Poem for a Tuesday — “The Enactment” by Rita Dove
“I’m just a girl who people were mean to on a bus. . . . I could have been anybody.” — Mary Ware, nee Smith
“Can’t use no teenager, especially
no poor black trash,
no matter what her parents do
to keep up a living. Can’t use
anyone without sense enough
to bite their tongue.
It’s gotta be a woman,
someone of standing:
peferably shy, preferably married.
And she’s got to know
when the moment’s right.
Stay polite, though her shoulder’s
aching, bus driver
the same one threw her off
twelve years before.
Then all she’s got to do is
sit there, quiet, till
the next moment finds her—and only then
can she open her mouth to ask
Why do you push us around?
and his answer: I don’t know but
the law is the law and you
are under arrest.
She must sit there, and not smile
as they enter to cary her off;she must know who to call
who will know whom else to call
to bail her out . . . and only then
can she stand up and exhale
can she walk out the cell
and down the jail steps
into flashbulbs and
her employer’s white
arms—and go home,
and sit down in the seat
we have prepared for her.”
in Furious Flower, ed. Joanne V. Gabbin. Charlottesville: University of Virginia Press, 2004.

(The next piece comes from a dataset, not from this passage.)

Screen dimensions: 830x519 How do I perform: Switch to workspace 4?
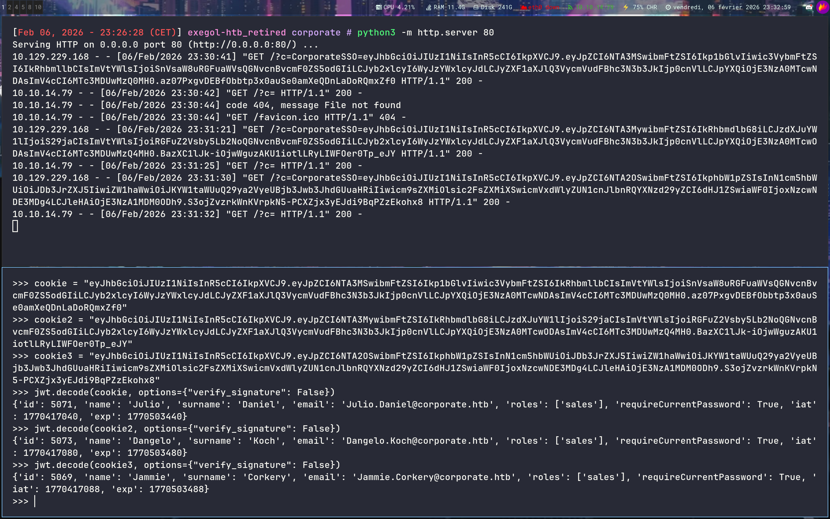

Poet and Professor Rita Dove grew up in Akron, Ohio. She was a Fulbright Scholar in Tubingen, Germany, before joining the renowned University of Iowa Writers’ Workshop. Her third book, Thomas and Beulah, based on her grandparents’ lives, won the Pulitzer Prize. She became the American Poet Laureate in 1993, making her both the youngest recipient of this honor and the first African American. Her poetry has a unique musicality, grounded in her own musicianship and personal belief that “language sings.” She is an avid ballroom dancer and lives in Charlottesville, Virginia, where she has taught since 1989.